DATA UNDER STUDY START

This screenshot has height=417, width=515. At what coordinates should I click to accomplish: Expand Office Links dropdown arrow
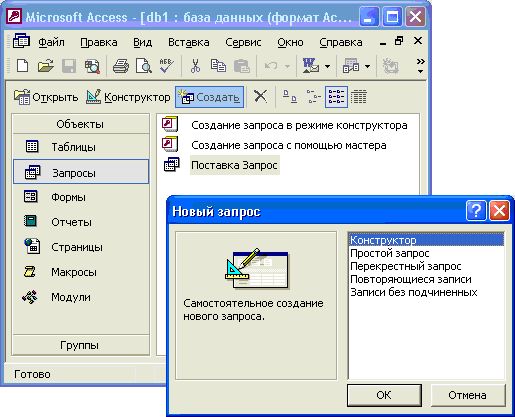click(x=327, y=66)
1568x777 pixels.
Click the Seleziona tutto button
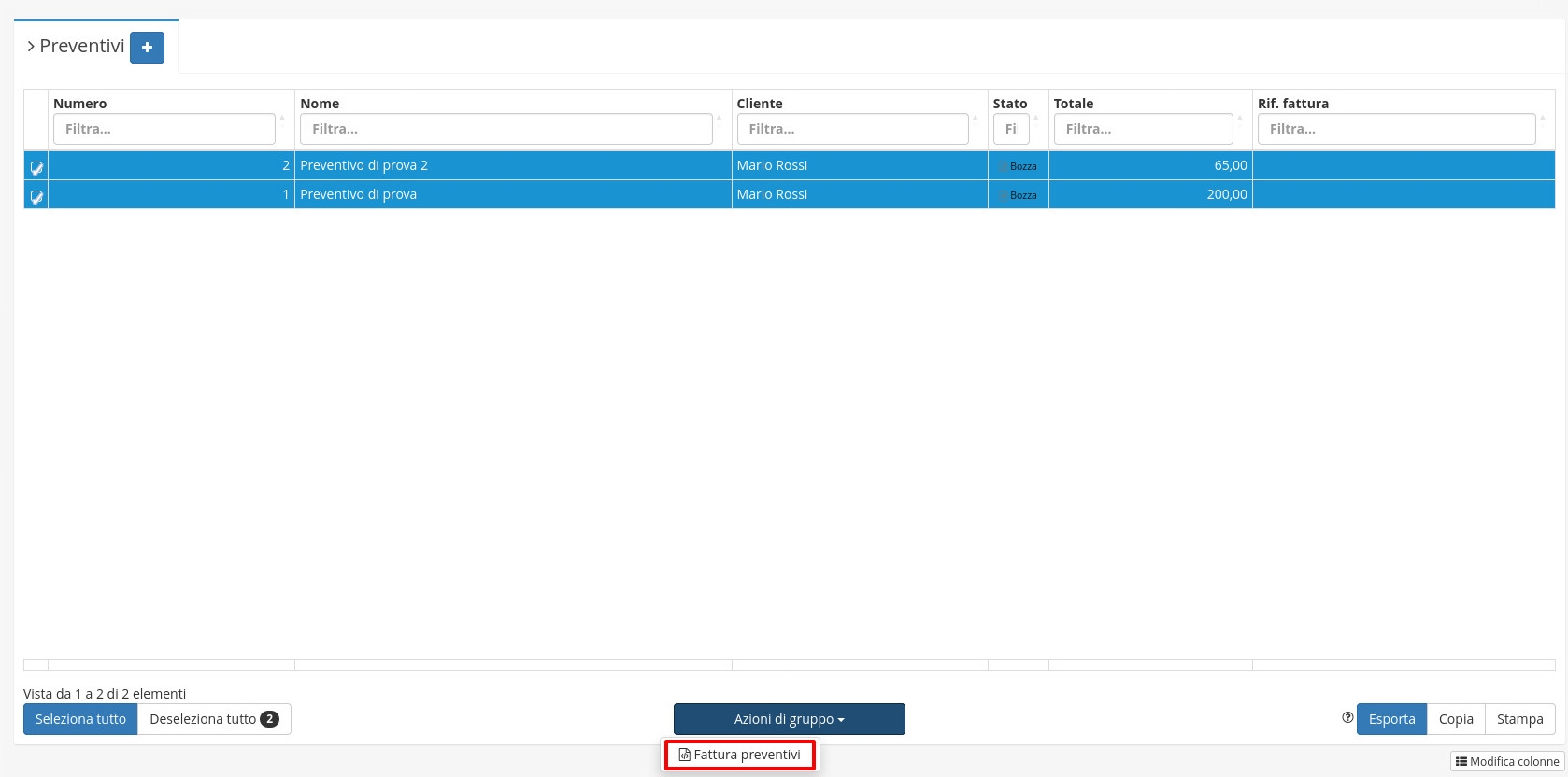(80, 719)
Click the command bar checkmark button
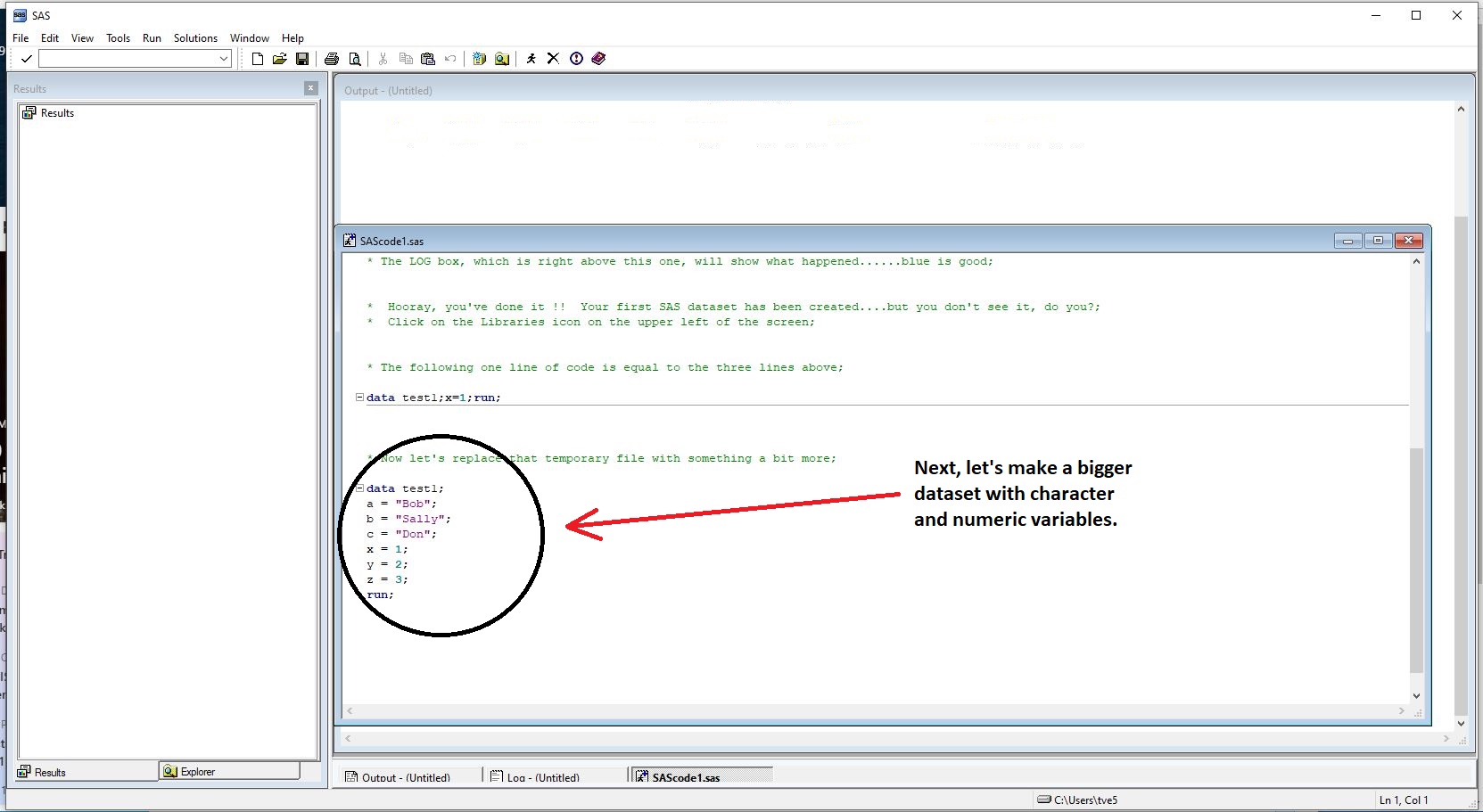Screen dimensions: 1483x812 point(27,59)
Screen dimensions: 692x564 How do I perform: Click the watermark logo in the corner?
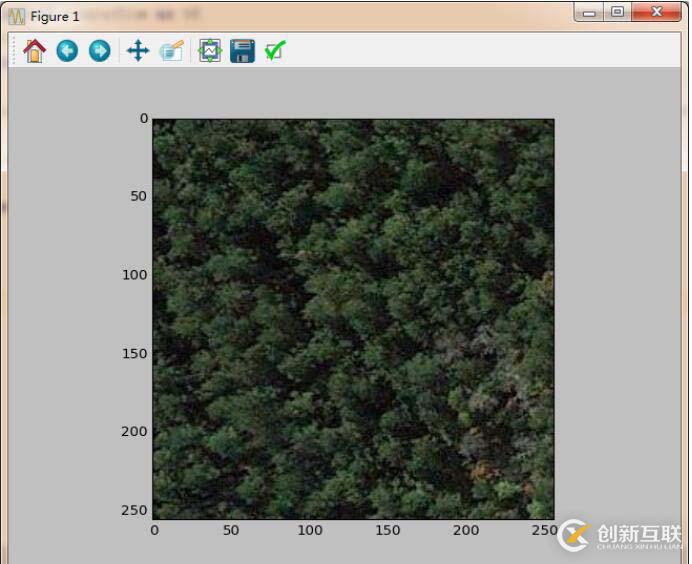574,535
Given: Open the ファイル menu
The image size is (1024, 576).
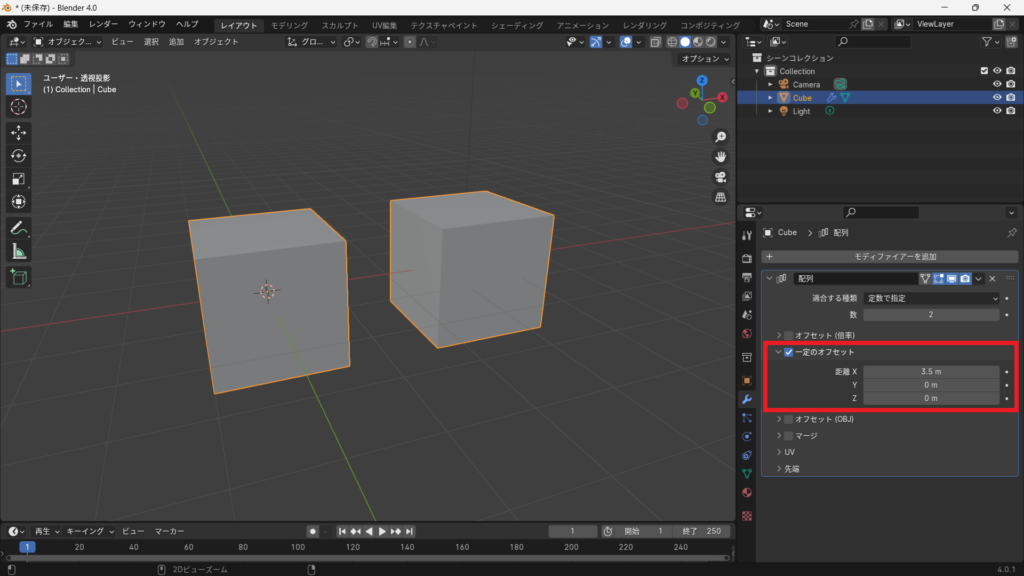Looking at the screenshot, I should coord(38,24).
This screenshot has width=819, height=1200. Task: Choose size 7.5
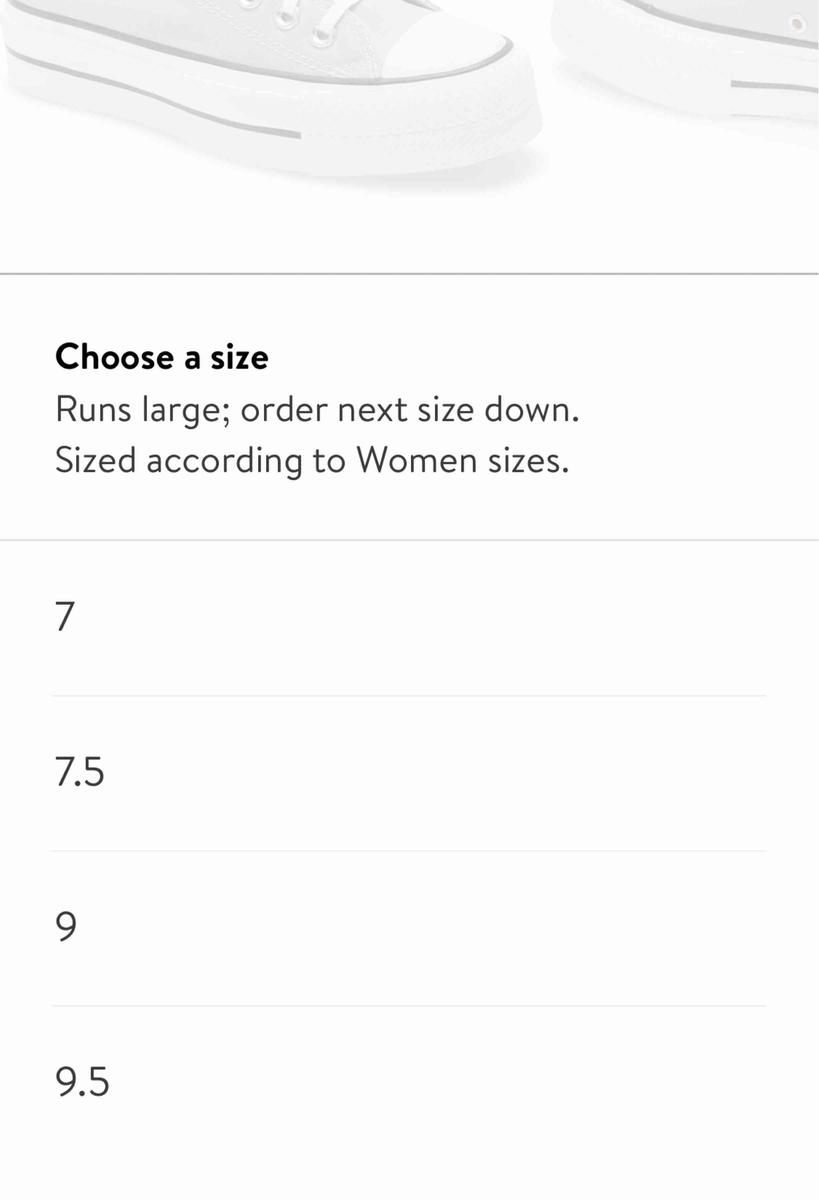80,772
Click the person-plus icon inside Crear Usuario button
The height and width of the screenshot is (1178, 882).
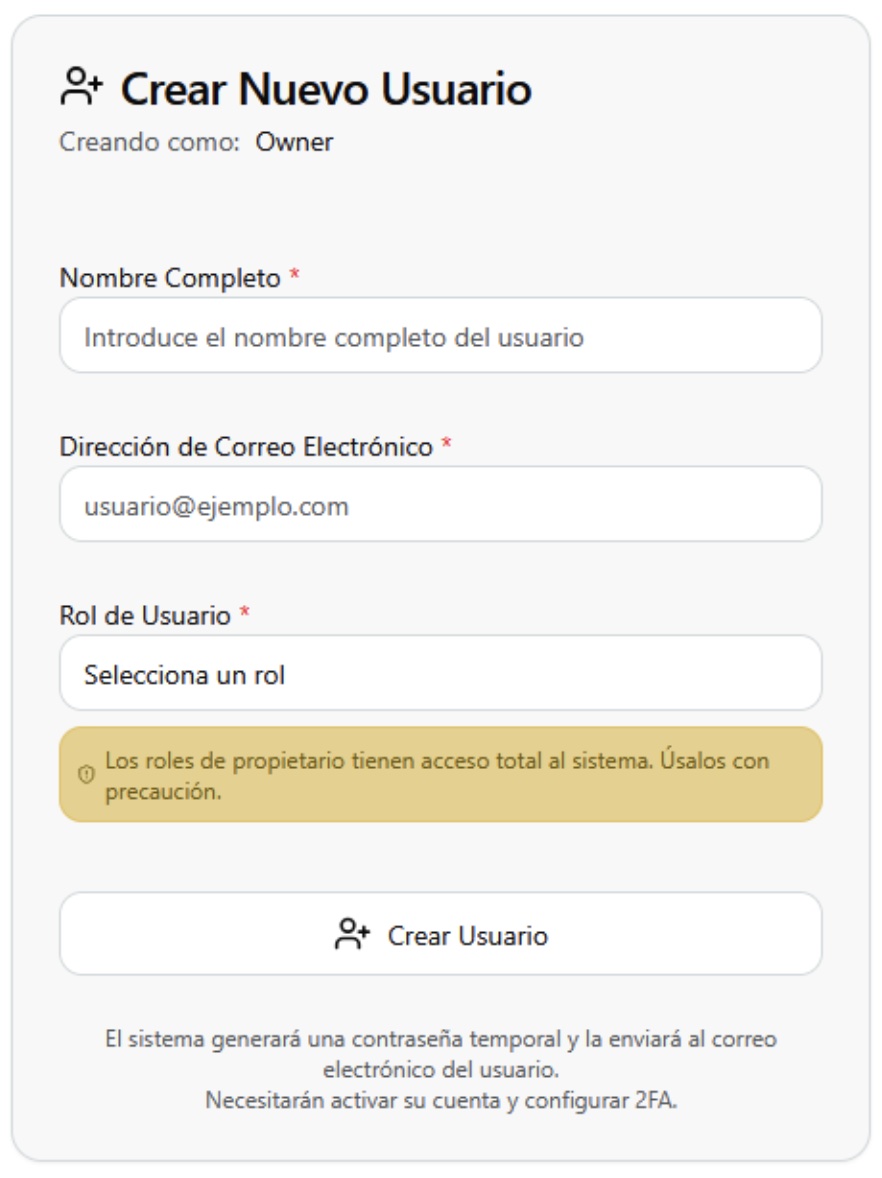tap(352, 932)
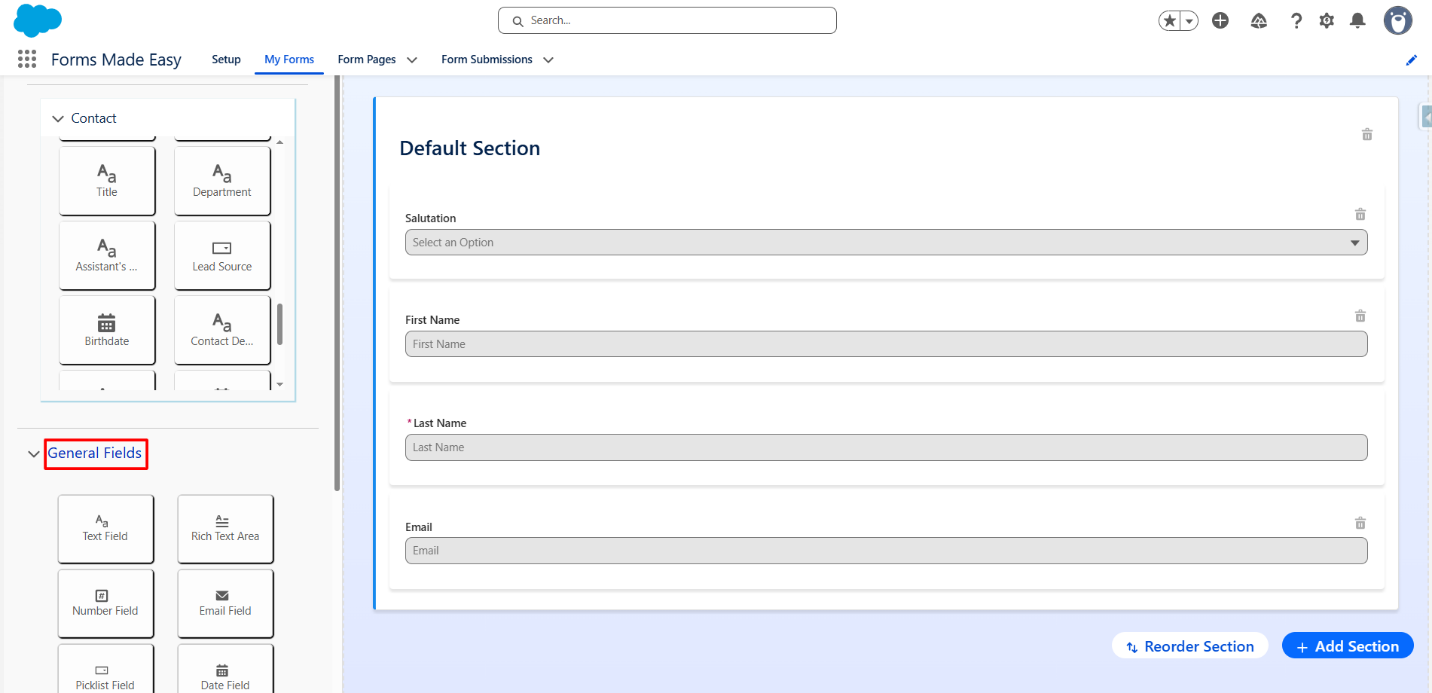Delete the Default Section using its trash icon
The height and width of the screenshot is (693, 1432).
1367,134
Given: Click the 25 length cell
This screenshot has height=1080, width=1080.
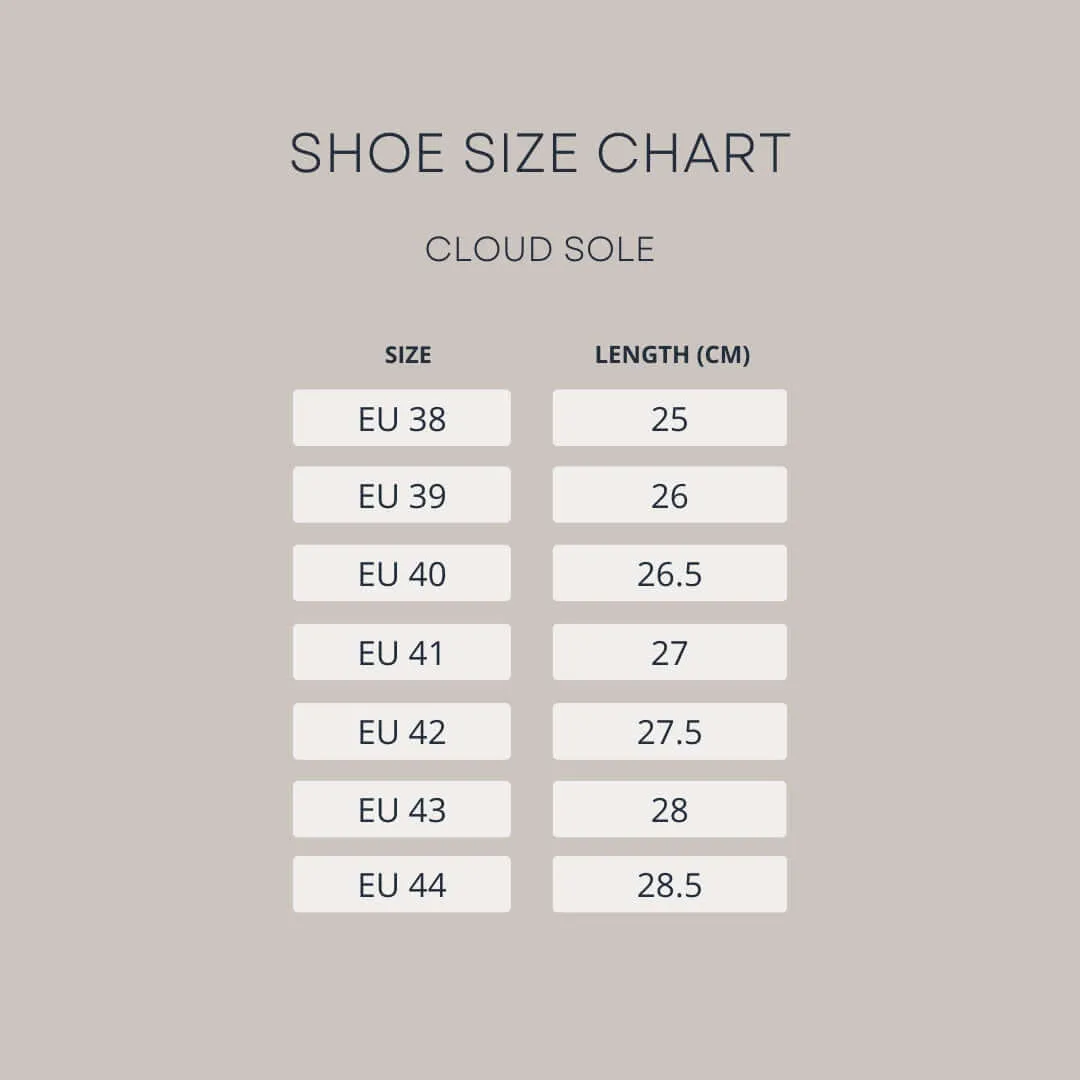Looking at the screenshot, I should point(670,418).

DATA UNDER STUDY END

Would you set down the entries exactly as given, minus their pictures?

RESPONSE AREA:
This screenshot has height=417, width=515. At what coordinates should I click to accomplish: Expand Office Links dropdown arrow
click(x=327, y=66)
1568x777 pixels.
Click the Seleziona tutto button
(80, 719)
Click the command bar checkmark button
Screen dimensions: 1483x812 point(27,59)
Screen dimensions: 692x564 How do I perform: Click the watermark logo in the corner?
574,535
Given: Open the ファイル menu
The image size is (1024, 576).
Looking at the screenshot, I should coord(38,24).
This screenshot has width=819, height=1200. Task: Choose size 7.5
80,772
Click the person-plus icon inside Crear Usuario button
The height and width of the screenshot is (1178, 882).
tap(352, 932)
Delete the Default Section using its trash icon
The height and width of the screenshot is (693, 1432).
1367,134
Given: Click the 25 length cell
This screenshot has height=1080, width=1080.
Looking at the screenshot, I should point(670,418).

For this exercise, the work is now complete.